壊れるほどに愛さないで
「ちゃんと、俺に……話してほしい」

しばらく俯いていたが、美織が、小さく頷いた。

「雪斗……あのね、昨日……ストーカーから非通知で電話が、かかってきたの……」

「え?美織に?」

「うん……私、どうしても犯人を突き止めたくて……タクシー乗らずに……一人でワザと暗い道で帰ったの」

「……何でそんな危険なことっ」

「こめんなさ……痛っ」 

思わず美織の細い肩に指が食い込んで、俺は、慌てて力を緩めた。

「ごめんっ!つい心配で……ごめんな」

「うん、大丈夫……」

「俺さ、美織の事、怒ってる訳じゃないから……それで……?」

「うん……でも、結局変装してて、雪斗の言う通り、声も変えられてて、誰か分からなかった。でね、殴られて、車に引き込まれそうになった所を……友也が……助けてくれたの……」

俺は、橘友也の話と辻褄が合っていることに安堵すると共に、自分の不甲斐なさに心底、腹が立つ。

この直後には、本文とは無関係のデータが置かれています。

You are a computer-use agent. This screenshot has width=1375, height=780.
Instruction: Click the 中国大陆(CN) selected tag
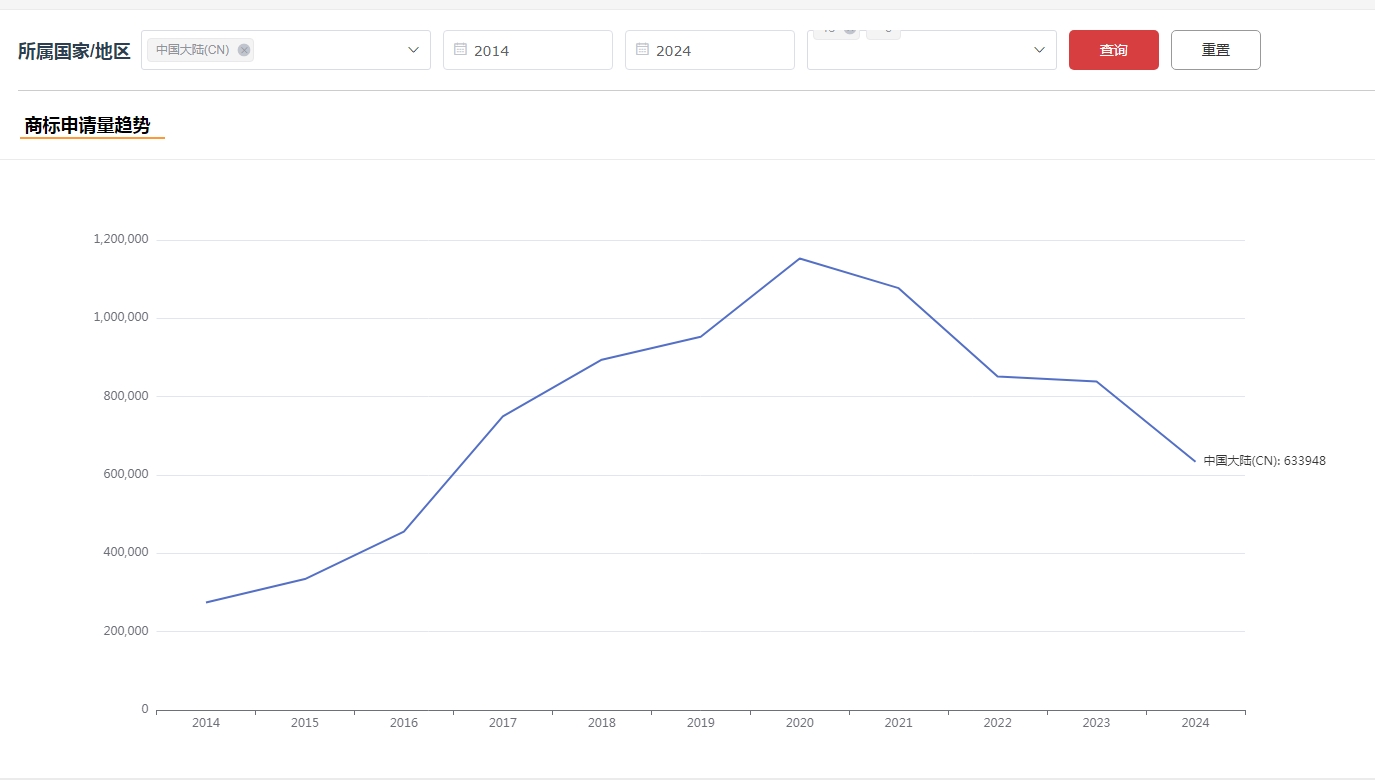pyautogui.click(x=193, y=50)
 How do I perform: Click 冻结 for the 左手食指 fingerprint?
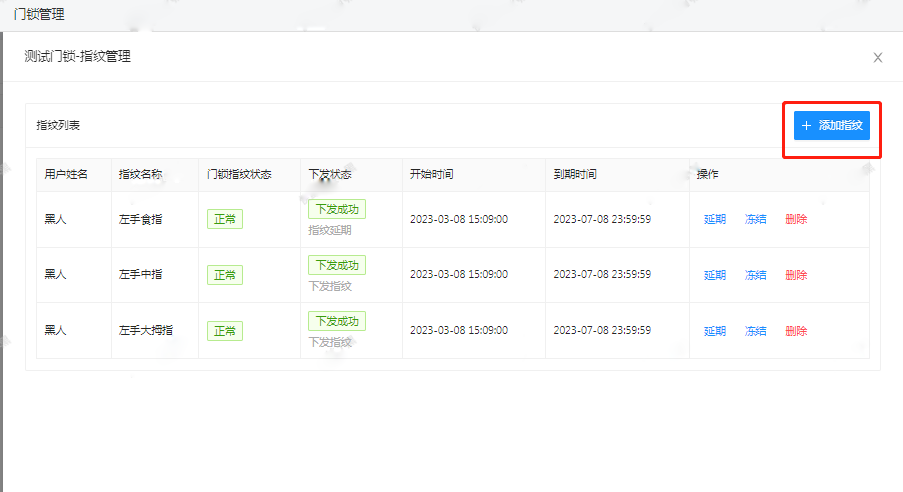[x=755, y=219]
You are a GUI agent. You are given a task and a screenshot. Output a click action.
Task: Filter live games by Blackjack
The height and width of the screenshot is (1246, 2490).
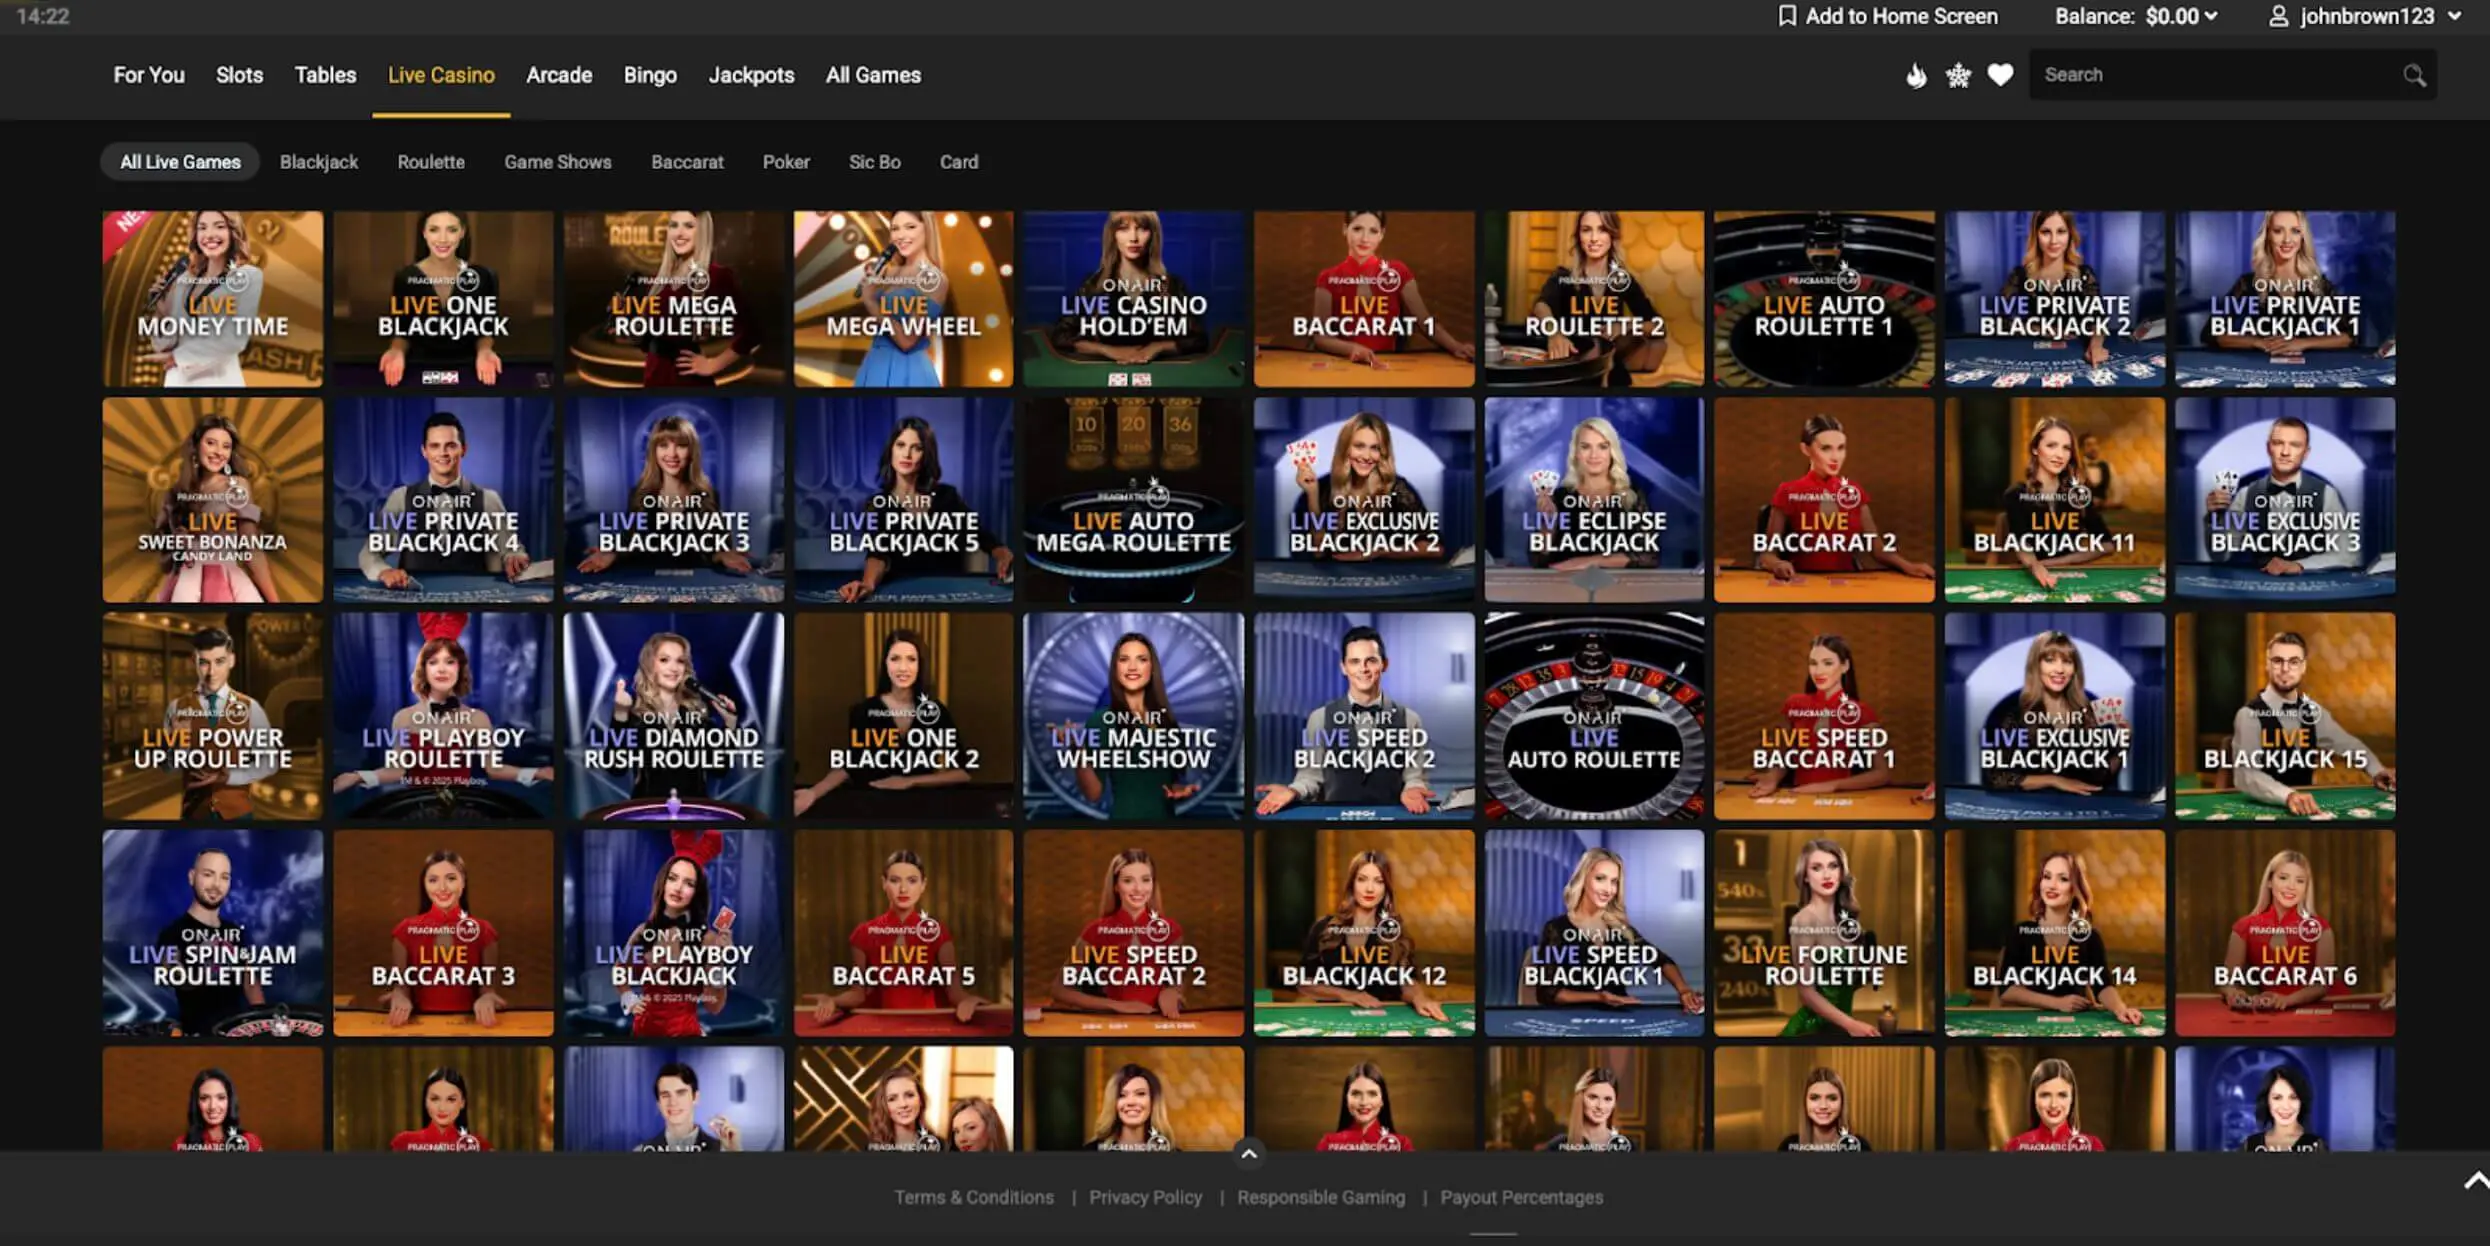click(x=318, y=162)
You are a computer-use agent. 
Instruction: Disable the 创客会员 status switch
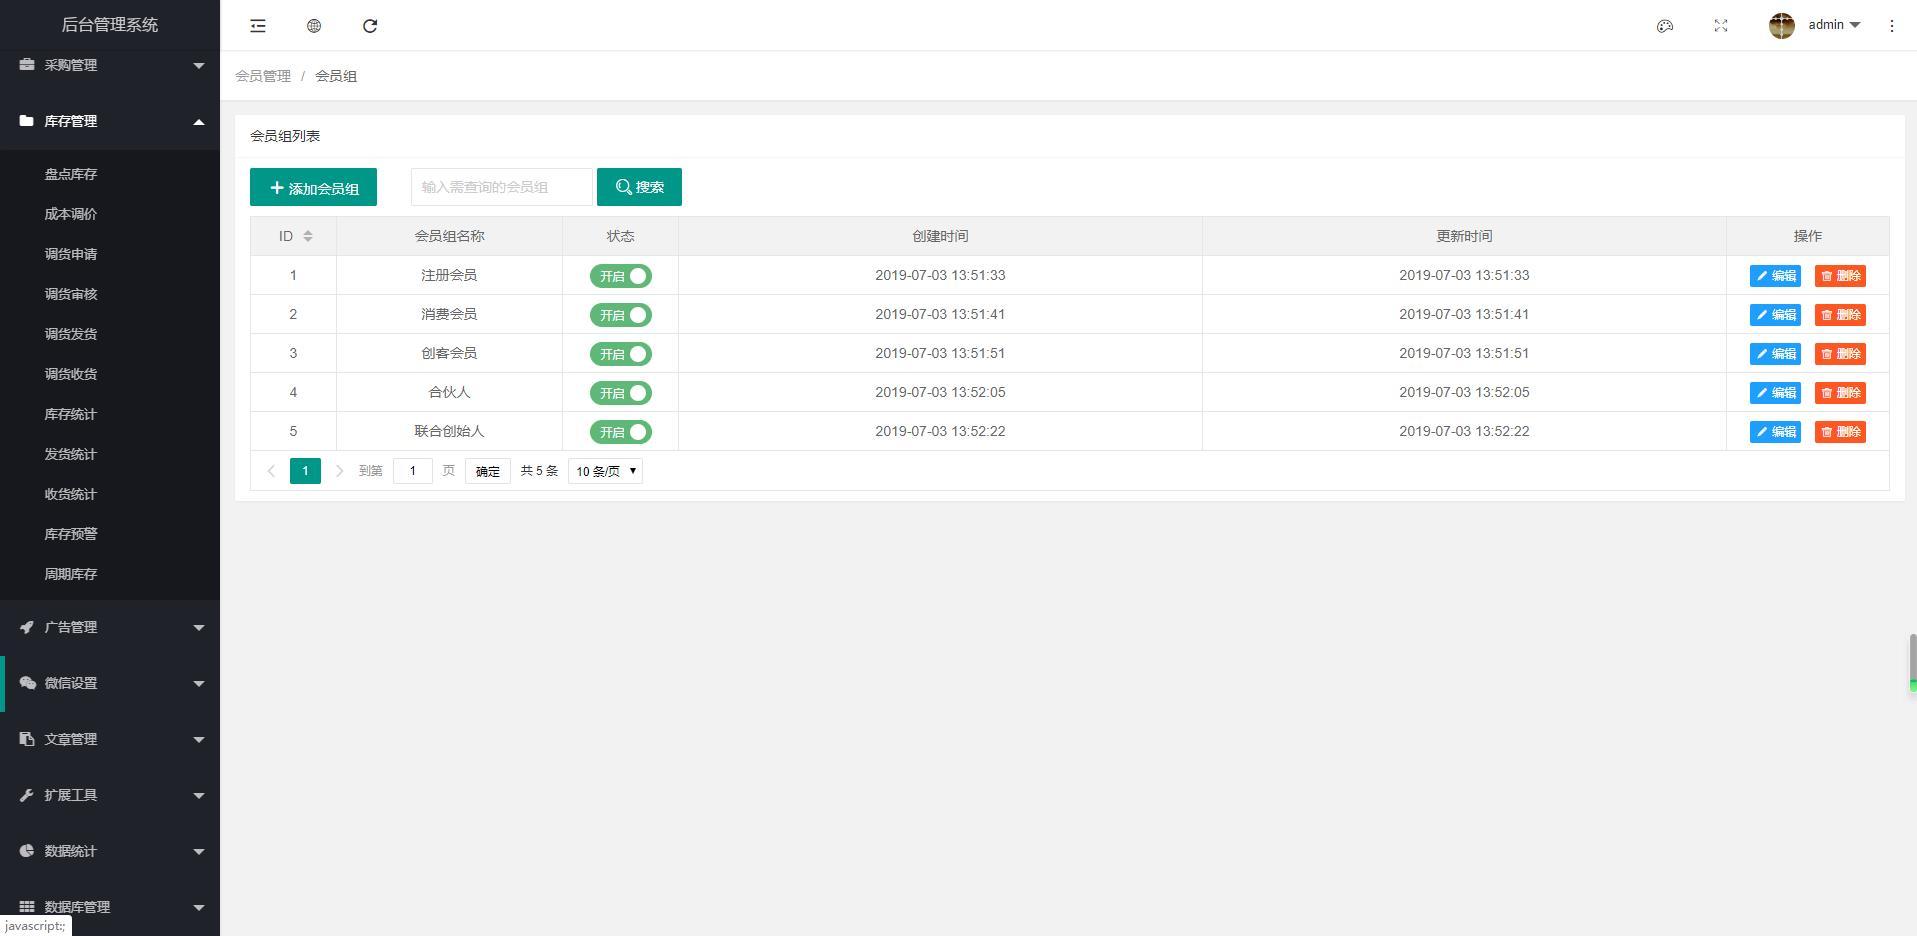[620, 354]
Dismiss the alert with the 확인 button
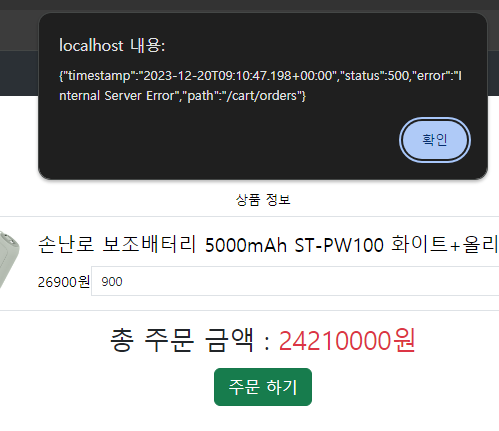This screenshot has width=499, height=431. tap(435, 140)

「橘友也は、ストーカーじゃないってこと?間違いない?」

美織は、こくんと頷くと俺を見上げた。

「友也ね……」

真剣な瞳の美織が、何を言おうとしてるのか分かった俺は、黙って美織の瞳を見つめた。

ーーーー(橘友也は、美野里の従兄弟だ)

「友也、美野里さんの、《《弟》》だったの。血のつながらない姉弟だったの……」

「え?……血のつながらない……弟?」

思わず、驚きの声が漏れた。

美野里からは、『ともくん』即ち、橘友也は、従兄弟だと聞いていたから。それに昨日、俺が、従兄弟だと行った際も橘友也は、否定しなかった。

でも、橘友也は、肯定もしていない。